Students Master Robotics, Beat Odds

On NPR’s Weekend Edition for Saturday, April 16, 2005, Susan Stamberg told how four high school kids from Tempe, Arizona won a major national robotics competition: Students Master Robotics, Beat Odds:

Four high school kids from western Phoenix and an underwater robot named Stinky beat out the nation’s brightest students (including a team from M.I.T) in the 2004 Marine Advanced Technology Education Center Remotely Operated Vehicle Competition. It’s a boost to their college hopes, which had been far from a sure thing due to financial disadvantages.

The journey of the Carl Hayden High School team is chronicled in Wired magazine and raises issues surrounding college funding for the children of immigrants. Susan Stamberg talks to two of the members, Cristian Arcega and Lorenzo Santillan. We also hear from their computer science teacher, Allan Cameron.

═══

TO DO: Continue the passage about the Carl Hayden High School robotics team, picking up right after its last sentence.

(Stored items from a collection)
═══

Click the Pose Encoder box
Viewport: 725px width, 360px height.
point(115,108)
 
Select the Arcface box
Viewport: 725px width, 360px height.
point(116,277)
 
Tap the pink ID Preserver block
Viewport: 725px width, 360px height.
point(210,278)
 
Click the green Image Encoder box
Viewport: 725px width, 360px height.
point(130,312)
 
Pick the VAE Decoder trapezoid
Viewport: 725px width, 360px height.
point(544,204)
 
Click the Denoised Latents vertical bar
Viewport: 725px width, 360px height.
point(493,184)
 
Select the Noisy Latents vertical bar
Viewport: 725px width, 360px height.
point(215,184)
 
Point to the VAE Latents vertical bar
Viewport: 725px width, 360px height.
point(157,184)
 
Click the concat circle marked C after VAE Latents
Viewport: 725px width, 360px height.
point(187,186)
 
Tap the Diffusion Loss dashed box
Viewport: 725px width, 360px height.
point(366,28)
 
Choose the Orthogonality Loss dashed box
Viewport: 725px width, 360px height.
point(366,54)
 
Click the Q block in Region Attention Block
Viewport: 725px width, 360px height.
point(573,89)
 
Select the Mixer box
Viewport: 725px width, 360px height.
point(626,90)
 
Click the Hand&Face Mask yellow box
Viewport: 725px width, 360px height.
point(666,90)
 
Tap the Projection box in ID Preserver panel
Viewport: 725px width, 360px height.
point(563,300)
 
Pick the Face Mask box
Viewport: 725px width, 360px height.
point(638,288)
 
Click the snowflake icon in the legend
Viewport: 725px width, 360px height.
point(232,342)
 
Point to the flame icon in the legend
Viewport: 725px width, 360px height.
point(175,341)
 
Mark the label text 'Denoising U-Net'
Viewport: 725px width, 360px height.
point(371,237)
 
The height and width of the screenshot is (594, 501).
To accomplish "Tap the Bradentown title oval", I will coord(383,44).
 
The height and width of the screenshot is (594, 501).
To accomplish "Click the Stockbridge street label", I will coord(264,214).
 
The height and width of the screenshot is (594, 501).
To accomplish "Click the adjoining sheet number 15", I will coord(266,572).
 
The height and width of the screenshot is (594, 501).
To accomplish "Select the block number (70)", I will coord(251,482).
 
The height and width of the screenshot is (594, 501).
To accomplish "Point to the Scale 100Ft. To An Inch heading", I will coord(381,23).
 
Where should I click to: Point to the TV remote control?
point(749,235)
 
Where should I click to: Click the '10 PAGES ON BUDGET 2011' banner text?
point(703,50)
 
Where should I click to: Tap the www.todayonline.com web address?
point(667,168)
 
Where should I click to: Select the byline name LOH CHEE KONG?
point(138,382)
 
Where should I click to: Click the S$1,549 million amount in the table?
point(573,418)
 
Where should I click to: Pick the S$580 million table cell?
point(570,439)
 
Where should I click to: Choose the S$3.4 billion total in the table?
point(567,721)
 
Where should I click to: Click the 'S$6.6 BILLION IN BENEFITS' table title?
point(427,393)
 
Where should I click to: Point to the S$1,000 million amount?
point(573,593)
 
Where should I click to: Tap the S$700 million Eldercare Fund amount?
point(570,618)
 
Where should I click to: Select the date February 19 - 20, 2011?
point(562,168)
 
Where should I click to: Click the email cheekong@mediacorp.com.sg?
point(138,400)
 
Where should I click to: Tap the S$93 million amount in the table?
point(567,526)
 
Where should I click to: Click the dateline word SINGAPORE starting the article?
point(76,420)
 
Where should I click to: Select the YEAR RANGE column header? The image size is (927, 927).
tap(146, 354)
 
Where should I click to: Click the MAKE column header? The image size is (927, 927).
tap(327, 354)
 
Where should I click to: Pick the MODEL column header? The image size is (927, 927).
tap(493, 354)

═══

EXERCISE ANSWER:
Praise for the feature, which tells a great story and raises important questions about inequitable funding, but with a bit of a quibble. Surely, in the sort of open-ended definition of intelligence I espouse in Grow With the Flow, the creative problem solving, knowledge of a subject area, and intense teamwork (personal intelligence) that won this competition represents a high level of real-world intelligence? And at this competition, by definition, this team had more of the requisite package of intelligence than any other team? Then what does it mean to say that this team “beat out the nation’s brightest students"? At that moment, in that setting, they were the nation’s brightest students. They may have beaten the odds, but it seems to me that they haven’t outpaced the assumptions about intelligence that guided that choice of words.